Data to use: Begin

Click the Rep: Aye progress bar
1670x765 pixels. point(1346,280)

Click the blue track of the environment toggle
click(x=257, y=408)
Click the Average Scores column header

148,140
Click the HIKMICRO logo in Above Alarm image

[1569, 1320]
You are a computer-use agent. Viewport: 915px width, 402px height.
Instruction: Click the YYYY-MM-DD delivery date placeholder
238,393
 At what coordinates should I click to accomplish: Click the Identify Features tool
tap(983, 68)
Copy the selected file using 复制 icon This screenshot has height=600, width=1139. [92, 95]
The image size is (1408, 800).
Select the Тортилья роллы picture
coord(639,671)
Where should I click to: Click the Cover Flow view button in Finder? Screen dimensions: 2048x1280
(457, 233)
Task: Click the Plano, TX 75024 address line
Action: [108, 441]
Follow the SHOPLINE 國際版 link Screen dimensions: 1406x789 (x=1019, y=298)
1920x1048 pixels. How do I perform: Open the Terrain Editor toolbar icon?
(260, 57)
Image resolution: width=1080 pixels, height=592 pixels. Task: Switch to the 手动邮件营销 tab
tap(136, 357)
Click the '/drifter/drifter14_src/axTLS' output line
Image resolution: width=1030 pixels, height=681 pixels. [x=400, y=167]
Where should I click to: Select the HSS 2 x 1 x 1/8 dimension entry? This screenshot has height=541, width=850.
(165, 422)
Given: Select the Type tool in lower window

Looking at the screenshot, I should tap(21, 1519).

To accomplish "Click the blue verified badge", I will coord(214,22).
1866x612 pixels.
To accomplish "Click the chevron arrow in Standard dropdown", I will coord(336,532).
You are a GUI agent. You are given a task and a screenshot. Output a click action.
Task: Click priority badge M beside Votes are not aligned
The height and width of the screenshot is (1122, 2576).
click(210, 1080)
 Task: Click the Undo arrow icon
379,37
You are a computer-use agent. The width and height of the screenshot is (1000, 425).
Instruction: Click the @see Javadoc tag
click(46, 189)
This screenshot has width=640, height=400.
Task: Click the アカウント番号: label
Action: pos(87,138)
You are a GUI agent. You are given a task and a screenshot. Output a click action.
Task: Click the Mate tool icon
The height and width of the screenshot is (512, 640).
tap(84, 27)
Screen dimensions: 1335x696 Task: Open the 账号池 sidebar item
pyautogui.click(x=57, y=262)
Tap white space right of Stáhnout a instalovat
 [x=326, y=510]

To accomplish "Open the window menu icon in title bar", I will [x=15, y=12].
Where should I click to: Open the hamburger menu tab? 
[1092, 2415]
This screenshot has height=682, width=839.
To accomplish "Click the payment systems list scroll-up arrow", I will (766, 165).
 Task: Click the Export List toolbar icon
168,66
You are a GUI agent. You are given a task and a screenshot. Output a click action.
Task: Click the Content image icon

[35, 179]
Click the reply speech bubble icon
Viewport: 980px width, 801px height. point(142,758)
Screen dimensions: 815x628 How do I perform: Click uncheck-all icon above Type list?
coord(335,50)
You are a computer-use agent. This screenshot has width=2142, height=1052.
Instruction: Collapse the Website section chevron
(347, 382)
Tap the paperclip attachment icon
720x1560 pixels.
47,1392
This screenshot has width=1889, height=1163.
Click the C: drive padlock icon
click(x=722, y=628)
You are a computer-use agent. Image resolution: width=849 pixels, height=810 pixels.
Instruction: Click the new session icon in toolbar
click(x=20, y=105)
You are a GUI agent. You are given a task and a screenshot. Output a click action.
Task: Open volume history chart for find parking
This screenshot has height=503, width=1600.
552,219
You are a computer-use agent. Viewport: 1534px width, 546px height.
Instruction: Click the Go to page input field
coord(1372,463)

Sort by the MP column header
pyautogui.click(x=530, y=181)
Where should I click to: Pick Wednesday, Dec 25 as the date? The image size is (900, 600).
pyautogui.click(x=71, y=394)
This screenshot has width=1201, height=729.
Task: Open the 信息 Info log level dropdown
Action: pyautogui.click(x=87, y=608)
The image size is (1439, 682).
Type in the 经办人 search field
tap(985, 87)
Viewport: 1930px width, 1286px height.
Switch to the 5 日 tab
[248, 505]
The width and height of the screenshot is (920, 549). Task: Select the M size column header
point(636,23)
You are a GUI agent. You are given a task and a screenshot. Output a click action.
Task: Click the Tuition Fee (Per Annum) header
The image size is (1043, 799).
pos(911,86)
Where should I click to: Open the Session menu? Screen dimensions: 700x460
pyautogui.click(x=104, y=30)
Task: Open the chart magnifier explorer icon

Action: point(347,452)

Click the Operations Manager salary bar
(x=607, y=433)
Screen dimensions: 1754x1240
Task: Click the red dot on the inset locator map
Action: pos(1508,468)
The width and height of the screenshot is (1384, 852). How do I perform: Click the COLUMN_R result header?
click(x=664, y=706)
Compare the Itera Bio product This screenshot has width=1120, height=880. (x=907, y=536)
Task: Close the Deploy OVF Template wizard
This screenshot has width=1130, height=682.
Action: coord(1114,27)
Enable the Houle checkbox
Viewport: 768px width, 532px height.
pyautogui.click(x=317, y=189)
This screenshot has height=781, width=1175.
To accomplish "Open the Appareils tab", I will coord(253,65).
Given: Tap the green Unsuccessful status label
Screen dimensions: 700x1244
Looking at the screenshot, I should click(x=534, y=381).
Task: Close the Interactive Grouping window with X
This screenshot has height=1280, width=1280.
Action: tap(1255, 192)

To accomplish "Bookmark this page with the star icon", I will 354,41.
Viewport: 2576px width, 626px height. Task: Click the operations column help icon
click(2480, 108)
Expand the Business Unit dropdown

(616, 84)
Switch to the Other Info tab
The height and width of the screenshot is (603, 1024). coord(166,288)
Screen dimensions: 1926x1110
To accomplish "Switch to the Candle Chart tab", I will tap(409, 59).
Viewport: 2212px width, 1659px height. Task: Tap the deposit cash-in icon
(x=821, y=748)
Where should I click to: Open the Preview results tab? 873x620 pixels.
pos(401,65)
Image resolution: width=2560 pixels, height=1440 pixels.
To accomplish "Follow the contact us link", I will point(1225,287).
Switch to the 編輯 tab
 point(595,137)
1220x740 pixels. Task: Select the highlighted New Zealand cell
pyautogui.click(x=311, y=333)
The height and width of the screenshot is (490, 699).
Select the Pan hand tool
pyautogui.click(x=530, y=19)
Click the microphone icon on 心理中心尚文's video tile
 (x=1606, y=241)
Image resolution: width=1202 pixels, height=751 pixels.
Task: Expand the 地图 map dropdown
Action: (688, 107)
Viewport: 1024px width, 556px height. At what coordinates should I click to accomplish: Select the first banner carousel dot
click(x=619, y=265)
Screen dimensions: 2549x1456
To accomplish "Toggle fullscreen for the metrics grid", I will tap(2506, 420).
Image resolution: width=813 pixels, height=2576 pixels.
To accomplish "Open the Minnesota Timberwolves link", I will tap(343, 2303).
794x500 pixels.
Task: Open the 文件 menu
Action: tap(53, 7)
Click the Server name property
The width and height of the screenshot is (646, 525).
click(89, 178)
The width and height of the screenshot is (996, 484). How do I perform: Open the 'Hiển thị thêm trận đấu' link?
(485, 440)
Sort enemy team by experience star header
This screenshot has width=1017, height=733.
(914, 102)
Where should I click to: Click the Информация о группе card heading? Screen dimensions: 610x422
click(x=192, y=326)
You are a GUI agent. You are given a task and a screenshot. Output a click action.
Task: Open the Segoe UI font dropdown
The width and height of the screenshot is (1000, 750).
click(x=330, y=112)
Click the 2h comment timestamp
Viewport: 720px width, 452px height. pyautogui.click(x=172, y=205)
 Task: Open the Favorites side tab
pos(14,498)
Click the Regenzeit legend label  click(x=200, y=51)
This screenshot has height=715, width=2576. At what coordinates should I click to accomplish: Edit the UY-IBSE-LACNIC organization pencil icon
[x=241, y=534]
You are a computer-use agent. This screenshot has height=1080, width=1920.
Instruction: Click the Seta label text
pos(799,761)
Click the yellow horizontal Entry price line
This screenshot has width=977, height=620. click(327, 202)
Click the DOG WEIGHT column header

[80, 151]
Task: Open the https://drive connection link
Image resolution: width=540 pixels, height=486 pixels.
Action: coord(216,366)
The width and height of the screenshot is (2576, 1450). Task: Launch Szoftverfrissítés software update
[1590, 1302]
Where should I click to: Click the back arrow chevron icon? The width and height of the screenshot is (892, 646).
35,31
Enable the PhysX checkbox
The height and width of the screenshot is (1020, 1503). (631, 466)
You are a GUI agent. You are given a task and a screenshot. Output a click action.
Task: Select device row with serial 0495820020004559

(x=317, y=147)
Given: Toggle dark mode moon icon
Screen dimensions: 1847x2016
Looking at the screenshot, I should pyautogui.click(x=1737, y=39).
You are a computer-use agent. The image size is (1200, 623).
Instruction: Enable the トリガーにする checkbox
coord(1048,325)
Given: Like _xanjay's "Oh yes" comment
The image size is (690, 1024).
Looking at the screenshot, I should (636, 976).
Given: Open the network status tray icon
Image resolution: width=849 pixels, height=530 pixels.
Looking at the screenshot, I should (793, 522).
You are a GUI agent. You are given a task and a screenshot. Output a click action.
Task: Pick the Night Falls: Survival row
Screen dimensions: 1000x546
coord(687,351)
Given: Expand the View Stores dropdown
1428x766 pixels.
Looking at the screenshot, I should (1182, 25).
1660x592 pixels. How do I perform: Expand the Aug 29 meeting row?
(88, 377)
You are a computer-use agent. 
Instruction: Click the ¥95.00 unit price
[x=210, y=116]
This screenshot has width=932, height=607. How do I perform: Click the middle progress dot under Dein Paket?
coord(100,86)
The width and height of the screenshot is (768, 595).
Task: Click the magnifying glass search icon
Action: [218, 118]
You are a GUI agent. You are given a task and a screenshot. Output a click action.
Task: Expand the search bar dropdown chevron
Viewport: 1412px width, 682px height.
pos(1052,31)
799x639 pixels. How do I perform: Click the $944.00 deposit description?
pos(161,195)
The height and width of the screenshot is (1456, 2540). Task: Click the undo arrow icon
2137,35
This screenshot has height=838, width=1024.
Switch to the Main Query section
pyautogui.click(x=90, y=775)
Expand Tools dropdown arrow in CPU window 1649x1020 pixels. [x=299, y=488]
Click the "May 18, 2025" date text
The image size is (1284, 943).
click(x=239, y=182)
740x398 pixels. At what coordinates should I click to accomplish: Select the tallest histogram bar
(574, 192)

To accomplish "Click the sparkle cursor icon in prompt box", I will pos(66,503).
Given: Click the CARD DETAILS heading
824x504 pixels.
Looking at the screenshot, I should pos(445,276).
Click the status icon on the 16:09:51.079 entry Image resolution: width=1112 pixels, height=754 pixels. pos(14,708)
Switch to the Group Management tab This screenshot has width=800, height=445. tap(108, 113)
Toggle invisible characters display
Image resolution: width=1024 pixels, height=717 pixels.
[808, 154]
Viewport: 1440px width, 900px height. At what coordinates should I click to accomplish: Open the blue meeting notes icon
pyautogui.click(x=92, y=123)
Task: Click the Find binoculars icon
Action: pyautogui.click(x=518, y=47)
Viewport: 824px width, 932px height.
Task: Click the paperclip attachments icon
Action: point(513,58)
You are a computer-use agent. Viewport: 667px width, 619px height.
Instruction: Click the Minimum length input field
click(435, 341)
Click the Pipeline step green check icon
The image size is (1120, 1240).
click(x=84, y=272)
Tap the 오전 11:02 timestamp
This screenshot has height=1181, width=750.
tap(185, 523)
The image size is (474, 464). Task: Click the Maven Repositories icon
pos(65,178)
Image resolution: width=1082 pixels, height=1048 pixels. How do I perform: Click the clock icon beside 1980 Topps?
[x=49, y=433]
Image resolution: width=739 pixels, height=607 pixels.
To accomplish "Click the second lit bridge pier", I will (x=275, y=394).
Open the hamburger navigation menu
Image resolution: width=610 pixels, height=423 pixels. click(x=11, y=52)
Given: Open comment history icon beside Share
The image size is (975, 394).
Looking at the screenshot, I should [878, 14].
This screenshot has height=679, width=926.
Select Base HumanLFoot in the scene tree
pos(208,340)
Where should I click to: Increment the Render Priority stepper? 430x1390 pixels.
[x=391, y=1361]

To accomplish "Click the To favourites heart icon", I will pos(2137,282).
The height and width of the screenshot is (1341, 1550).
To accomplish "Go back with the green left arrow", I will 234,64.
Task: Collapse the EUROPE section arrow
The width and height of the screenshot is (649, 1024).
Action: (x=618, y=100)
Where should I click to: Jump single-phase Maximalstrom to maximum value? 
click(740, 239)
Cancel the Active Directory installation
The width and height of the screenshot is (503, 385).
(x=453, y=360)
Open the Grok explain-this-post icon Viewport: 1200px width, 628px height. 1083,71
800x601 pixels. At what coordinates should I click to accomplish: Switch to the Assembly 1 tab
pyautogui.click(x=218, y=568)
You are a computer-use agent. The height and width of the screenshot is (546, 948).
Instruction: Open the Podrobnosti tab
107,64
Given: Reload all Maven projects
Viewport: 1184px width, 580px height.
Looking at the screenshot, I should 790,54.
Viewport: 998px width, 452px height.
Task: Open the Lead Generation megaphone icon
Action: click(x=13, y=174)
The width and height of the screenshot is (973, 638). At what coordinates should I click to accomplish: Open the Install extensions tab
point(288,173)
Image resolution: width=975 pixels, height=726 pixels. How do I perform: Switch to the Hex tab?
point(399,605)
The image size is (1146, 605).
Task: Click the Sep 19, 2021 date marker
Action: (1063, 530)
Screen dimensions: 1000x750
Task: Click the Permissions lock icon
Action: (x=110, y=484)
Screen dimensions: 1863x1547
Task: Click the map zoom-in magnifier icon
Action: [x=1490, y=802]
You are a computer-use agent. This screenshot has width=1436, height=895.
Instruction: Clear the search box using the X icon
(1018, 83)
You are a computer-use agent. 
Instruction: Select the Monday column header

Data to use: End

Please report how many lines in the records above contain the word "status", and give nothing but the number.

#### Solution to this exercise:
3